Die Gemeinde Gazi Baba hat wegen der gestiegenen Zahl registrierter West-Nil-Fieber-Fälle eine dringende zusätzliche Bekämpfung erwachsener Mücken durchgeführt. Die Behandlung erfasste kritische und vorrangige Standorte, das vorbeugende Vorgehen wird in den kommenden Tagen fortgesetzt.

„Die Abteilung für Schutz und Rettung hat in Zusammenarbeit mit dem Zentrum für öffentliche Gesundheit an mehreren Standorten in der Gemeinde Gazi Baba eine dringende zusätzliche Adultizid-Sprühung im Freien durchgeführt”, teilte Bürgermeister Boban Stefkovski mit. Es gebe keinen Grund zur Panik, doch Vorsicht und Verantwortung seien nötig.

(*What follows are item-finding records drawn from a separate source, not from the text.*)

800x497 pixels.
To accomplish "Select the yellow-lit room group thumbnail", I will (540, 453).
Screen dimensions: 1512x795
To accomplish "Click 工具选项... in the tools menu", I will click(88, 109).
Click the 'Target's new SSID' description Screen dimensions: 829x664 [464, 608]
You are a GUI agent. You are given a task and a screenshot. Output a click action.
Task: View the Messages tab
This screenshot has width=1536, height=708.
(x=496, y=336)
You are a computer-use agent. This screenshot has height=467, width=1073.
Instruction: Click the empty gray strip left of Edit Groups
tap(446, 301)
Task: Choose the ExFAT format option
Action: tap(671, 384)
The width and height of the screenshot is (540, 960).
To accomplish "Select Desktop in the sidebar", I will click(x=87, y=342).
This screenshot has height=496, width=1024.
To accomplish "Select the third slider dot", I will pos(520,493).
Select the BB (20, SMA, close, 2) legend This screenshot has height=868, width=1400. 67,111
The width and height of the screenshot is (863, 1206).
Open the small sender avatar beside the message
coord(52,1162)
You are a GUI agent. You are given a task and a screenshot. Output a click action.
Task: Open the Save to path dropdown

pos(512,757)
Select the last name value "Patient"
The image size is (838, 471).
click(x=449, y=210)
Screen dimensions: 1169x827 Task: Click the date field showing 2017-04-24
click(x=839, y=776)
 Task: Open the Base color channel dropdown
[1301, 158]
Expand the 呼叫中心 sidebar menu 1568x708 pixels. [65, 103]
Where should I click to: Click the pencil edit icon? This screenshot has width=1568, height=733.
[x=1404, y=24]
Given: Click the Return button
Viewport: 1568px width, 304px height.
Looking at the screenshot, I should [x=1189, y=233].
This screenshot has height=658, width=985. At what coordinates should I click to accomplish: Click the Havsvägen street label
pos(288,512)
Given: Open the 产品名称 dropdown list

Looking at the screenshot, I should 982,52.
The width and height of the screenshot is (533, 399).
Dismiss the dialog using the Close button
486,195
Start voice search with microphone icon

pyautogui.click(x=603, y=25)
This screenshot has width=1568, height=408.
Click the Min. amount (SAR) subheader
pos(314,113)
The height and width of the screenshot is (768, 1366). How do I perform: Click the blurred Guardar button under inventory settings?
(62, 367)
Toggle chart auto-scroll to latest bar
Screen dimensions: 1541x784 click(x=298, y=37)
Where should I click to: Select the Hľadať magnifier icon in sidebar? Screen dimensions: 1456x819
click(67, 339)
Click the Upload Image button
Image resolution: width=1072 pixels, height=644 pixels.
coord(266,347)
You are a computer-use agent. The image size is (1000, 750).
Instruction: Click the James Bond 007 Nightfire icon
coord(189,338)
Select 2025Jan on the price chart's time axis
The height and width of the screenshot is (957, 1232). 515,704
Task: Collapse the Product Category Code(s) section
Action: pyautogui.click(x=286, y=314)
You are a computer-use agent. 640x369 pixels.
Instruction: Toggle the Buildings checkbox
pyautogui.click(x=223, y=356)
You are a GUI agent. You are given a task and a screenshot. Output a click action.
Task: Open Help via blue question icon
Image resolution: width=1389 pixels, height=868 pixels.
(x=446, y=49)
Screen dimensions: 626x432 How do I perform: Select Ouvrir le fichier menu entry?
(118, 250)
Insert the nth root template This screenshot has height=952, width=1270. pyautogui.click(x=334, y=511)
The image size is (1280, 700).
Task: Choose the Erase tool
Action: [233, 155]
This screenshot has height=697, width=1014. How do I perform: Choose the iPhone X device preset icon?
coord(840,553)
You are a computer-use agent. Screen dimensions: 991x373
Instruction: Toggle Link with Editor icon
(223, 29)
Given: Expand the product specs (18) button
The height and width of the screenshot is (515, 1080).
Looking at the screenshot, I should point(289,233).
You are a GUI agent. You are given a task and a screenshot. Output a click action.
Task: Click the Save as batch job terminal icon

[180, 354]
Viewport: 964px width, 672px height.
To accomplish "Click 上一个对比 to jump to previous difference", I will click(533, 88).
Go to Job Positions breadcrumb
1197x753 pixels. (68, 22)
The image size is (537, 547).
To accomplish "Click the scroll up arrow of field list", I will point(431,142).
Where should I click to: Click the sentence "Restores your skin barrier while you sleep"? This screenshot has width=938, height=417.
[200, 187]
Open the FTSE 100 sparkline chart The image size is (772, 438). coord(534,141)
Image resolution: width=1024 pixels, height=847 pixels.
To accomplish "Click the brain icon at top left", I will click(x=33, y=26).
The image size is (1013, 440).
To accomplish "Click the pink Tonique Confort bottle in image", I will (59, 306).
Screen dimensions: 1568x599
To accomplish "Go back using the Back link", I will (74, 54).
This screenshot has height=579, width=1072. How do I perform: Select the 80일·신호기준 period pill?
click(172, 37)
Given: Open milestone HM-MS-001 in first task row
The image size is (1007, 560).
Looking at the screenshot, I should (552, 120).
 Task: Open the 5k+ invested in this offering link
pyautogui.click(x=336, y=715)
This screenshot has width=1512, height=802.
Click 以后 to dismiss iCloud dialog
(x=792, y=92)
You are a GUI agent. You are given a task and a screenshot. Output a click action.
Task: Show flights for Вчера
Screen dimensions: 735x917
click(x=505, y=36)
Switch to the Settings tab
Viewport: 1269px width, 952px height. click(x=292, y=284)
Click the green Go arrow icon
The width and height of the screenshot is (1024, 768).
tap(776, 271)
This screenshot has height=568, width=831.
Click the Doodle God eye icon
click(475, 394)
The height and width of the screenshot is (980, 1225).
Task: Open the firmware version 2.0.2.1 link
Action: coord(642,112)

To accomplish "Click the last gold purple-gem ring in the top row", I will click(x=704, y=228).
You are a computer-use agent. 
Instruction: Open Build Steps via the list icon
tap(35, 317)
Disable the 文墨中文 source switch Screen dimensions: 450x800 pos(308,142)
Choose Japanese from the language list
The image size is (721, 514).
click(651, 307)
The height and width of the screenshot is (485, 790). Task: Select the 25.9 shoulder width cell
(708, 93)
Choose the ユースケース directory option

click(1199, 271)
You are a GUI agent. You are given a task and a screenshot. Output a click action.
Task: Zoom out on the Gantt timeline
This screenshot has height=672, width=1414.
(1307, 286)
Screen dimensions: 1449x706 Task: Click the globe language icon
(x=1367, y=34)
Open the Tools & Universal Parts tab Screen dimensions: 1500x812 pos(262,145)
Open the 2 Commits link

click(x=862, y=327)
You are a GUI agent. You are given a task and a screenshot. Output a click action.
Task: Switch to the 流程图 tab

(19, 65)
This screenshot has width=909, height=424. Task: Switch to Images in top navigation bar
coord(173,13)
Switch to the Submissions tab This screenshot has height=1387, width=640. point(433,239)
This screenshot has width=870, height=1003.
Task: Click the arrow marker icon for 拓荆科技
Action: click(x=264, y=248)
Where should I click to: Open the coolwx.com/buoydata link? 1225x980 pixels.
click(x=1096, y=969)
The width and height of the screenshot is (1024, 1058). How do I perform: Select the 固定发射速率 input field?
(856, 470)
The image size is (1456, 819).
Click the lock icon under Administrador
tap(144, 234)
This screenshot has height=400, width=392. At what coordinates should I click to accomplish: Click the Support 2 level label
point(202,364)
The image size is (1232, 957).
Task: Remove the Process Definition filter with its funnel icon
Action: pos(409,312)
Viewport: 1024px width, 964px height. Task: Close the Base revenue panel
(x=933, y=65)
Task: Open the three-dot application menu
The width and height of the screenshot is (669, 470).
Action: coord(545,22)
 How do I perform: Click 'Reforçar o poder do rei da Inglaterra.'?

Der Appell an die Bürger ist konkret: keine Behälter und Flächen mit stehendem Wasser in Höfen, auf Terrassen und rund um die Häuser stehen lassen, denn das sind ideale Brutplätze für Mücken.

Bitola reagiert auf eine Epidemie in Skopje

Die Geschichte endet nicht in Skopje. Die Gemeinde Bitola kündigte eine zusätzliche außerordentliche Sprühung an, obwohl dort bis zum 9. August bereits alle regulären Maßnahmen umgesetzt waren - drei Larvizid- und drei Adultizid-Behandlungen, laut Daten des Zentrums für öffentliche Gesundheit Bitola.

Grund für die zusätzlichen Maßnahmen ist die ausgerufene West-Nil-Fieber-Epidemie in einem Teil des Skopjer Stadtgebiets. Die zusätzliche Larvizid-Behandlung in Bitola ist für den 19. August angesetzt, die Adultizid-Behandlung vom 23. bis 27. August.

Die Larvizid-Behandlung greift die Larven an den Brutplätzen an, die Adultizid-Behandlung zielt auf erwachsene Mücken. Die Kombination ist Standard, und in den Lehrbüchern steht, dass sie funktioniert - wenn sie rechtzeitig erfolgt.

Genau darin liegt der Punkt. Bitola hat alle geplanten Behandlungen abgeschlossen und muss trotzdem außerplanmäßige durchführen, weil andernorts eine Epidemie ausgerufen wurde. Das heißt: Der Plan war für eine normale Saison gemacht, und die Saison ist nicht normal. Mücken erkennen keine Gemeindegrenze, das Budget für die Bekämpfung erkennt sie offensichtlich an.

Die Bürger werden erneut aufgerufen, stehendes Wasser aus Höfen, von Terrassen, aus Blumentöpfen und Behältern zu entfernen, Fliegengitter an Fenstern und persönlichen Schutz gegen Stiche zu nutzen. Der Rat lohnt sich. Doch wenn der Staat die Prävention auf den Besitzer des Blumentopfs abwälzt, ist die Frage berechtigt, was die Institution im Juni getan hat.